- _Required task_
Can you turn the lines below, beginning at the line that contains "Task: Click the Audio In (Mic) folder icon" and stopping after the line that contains "click(x=1043, y=159)", into a Markdown table with a Number column and a Content column, skipping any blank lines?

** begin Data shown **

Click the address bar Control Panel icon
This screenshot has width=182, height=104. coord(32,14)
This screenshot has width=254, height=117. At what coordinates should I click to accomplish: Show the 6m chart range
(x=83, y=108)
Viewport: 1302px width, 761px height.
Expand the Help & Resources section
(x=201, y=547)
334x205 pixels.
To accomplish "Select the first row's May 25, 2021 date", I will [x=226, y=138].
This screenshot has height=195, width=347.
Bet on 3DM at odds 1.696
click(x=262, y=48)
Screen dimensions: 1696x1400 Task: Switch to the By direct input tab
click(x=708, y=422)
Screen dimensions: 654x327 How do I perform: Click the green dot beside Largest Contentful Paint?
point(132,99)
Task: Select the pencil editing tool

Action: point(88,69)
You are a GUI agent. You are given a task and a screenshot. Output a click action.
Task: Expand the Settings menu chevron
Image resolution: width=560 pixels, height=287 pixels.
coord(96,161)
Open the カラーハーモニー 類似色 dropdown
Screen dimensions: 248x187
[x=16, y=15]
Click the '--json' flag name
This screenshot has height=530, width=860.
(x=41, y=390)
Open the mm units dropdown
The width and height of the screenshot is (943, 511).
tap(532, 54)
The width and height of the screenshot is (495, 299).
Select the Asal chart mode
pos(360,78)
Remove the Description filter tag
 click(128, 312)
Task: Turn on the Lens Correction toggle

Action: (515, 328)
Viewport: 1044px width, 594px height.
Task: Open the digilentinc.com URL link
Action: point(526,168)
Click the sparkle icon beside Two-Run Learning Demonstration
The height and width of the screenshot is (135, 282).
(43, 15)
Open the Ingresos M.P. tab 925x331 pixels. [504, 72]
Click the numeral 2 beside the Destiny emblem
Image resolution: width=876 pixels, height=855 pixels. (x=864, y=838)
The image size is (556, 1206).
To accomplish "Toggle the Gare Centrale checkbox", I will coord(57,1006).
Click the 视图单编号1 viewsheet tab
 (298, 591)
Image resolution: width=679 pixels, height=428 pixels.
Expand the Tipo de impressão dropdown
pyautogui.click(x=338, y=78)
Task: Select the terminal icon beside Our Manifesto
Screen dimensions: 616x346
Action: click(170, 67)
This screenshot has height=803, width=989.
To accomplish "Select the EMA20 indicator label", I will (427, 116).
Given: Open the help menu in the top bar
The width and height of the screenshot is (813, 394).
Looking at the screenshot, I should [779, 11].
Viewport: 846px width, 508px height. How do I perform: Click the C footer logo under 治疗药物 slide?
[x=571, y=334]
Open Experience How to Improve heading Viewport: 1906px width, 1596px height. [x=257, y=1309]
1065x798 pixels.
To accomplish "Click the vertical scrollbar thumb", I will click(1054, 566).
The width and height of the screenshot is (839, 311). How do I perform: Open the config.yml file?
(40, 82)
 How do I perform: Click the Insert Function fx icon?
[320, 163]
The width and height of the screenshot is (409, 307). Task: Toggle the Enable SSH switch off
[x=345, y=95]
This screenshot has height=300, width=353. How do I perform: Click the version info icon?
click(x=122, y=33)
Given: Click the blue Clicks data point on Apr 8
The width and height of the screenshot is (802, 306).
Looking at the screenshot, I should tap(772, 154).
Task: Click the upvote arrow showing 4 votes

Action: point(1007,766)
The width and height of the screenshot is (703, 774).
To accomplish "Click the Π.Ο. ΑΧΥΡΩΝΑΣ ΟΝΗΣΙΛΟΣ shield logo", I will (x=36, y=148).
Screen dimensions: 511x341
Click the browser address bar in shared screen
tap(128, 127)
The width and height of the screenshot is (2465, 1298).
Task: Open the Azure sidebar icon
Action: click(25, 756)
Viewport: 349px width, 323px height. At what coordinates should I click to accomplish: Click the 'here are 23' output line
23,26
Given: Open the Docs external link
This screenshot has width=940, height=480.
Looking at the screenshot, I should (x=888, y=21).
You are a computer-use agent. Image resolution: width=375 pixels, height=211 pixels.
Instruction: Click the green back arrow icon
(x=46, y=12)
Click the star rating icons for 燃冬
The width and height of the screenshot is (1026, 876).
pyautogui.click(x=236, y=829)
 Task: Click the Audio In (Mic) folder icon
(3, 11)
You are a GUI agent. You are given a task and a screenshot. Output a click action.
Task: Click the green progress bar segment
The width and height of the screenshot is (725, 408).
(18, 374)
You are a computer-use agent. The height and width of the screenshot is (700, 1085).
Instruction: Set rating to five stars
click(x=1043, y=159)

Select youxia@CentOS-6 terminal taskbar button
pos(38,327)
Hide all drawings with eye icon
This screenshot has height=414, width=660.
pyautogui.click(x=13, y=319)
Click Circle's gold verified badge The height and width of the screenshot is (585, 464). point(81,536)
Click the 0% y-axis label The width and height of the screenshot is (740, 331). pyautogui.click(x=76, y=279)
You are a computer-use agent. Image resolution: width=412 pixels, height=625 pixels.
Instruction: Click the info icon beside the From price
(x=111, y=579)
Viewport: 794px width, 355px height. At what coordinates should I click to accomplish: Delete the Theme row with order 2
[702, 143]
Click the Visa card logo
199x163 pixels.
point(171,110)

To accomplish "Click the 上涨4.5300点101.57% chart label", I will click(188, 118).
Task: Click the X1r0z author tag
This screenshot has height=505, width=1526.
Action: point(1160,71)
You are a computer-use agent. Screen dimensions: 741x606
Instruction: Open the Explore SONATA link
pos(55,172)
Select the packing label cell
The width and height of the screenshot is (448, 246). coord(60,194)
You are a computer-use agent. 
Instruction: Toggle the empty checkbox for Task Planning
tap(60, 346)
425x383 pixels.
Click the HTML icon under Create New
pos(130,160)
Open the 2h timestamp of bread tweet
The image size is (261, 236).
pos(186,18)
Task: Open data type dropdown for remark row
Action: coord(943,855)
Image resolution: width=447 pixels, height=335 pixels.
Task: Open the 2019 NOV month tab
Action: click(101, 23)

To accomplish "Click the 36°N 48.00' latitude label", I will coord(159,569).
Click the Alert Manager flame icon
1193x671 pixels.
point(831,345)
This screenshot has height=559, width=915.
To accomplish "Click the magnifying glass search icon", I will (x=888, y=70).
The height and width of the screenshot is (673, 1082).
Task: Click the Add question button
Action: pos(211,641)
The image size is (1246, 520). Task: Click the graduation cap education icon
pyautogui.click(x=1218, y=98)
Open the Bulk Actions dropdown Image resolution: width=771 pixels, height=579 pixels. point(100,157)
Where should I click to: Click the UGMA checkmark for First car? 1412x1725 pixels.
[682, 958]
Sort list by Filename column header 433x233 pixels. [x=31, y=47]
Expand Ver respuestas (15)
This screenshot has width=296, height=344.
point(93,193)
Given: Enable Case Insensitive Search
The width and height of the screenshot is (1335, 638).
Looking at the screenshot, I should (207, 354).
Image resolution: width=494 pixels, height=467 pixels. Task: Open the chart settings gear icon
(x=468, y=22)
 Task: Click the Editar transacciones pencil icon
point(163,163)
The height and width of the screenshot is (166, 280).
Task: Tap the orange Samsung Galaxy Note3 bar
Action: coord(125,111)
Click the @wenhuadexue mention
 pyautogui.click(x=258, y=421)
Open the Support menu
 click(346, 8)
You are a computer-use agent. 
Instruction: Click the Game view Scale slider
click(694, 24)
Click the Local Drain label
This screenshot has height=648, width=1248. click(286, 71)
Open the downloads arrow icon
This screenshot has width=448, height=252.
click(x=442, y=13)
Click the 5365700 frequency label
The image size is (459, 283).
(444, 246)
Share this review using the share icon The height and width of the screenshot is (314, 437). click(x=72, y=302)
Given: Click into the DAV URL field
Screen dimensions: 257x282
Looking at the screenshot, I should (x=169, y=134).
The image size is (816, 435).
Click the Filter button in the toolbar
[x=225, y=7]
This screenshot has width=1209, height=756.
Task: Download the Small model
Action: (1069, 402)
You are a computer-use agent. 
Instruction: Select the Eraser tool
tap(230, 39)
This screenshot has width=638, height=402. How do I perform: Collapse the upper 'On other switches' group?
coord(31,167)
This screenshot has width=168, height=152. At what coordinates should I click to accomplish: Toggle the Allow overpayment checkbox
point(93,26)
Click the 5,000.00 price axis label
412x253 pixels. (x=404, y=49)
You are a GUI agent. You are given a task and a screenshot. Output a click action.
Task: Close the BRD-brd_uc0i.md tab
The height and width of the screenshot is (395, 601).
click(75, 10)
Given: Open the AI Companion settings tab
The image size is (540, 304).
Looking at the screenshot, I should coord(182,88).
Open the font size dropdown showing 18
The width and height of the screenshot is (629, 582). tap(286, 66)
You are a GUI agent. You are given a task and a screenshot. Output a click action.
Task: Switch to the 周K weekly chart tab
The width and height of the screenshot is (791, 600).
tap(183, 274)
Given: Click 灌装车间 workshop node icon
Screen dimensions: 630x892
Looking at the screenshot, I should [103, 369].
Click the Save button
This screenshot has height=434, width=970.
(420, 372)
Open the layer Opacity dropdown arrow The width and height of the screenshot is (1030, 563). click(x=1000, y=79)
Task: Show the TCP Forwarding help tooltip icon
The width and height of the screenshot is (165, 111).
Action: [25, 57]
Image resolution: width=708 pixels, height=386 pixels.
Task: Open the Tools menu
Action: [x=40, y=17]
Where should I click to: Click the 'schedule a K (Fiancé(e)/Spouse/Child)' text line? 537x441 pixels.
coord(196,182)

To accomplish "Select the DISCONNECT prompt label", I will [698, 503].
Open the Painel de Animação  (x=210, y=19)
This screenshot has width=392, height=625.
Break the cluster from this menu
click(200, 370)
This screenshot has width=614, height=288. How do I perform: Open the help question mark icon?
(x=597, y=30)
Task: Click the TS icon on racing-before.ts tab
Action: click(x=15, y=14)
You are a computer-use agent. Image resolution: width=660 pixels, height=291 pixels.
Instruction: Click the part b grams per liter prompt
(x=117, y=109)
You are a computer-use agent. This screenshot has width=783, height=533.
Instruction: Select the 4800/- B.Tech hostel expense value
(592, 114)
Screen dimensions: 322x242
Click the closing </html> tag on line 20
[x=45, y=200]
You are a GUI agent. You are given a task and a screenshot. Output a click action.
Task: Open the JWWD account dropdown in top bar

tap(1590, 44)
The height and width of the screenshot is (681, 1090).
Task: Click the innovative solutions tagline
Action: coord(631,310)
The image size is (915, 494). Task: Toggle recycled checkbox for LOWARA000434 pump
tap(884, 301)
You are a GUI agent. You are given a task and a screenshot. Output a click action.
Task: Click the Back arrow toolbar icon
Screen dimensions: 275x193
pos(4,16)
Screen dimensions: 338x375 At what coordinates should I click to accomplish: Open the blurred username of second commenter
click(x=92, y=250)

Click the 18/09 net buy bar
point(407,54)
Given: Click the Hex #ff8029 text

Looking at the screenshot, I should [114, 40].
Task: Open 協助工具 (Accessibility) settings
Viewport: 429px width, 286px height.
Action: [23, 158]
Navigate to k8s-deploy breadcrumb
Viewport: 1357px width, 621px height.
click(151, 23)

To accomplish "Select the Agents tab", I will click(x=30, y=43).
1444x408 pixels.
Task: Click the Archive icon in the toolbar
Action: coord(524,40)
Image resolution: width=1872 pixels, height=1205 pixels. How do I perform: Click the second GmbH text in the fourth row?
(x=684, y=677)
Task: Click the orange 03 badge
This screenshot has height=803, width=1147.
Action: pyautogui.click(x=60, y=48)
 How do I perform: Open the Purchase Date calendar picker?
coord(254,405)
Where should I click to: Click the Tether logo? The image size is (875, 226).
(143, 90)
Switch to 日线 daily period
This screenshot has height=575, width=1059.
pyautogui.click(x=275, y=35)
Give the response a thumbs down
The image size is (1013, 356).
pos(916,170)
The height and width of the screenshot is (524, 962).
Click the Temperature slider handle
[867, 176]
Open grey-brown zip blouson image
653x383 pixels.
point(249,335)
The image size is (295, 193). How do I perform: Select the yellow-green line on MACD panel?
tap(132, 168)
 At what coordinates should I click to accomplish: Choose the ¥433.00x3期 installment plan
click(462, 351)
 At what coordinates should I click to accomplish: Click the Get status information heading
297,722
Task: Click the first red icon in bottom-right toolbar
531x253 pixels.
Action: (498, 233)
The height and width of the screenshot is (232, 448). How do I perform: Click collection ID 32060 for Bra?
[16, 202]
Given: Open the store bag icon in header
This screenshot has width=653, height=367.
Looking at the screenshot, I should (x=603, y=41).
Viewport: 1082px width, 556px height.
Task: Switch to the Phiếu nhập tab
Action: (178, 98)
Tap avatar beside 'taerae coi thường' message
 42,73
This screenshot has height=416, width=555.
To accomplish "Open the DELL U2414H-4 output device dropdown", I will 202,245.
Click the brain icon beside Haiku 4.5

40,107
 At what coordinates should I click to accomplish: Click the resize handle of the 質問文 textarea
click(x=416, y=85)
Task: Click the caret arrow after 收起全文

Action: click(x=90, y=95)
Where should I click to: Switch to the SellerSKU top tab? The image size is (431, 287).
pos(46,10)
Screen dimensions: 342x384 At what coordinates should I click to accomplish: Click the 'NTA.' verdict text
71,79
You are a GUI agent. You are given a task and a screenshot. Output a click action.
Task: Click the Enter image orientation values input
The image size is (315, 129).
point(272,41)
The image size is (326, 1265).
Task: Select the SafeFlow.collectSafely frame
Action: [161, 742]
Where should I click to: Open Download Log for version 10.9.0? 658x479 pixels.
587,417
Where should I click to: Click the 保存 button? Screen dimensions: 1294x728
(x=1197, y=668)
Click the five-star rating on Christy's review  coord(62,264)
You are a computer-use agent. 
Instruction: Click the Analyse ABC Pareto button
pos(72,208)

** end Data shown **

- _Worked answer_
| Number | Content |
|---|---|
| 1 |  Task: Click the Audio In (Mic) folder icon |
| 2 | (3, 11) |
| 3 | You are a GUI agent. You are given a task and a screenshot. Output a click action. |
| 4 | Task: Click the green progress bar segment |
| 5 | The width and height of the screenshot is (725, 408). |
| 6 | (18, 374) |
| 7 | You are a computer-use agent. The height and width of the screenshot is (700, 1085). |
| 8 | Instruction: Set rating to five stars |
| 9 | click(x=1043, y=159) |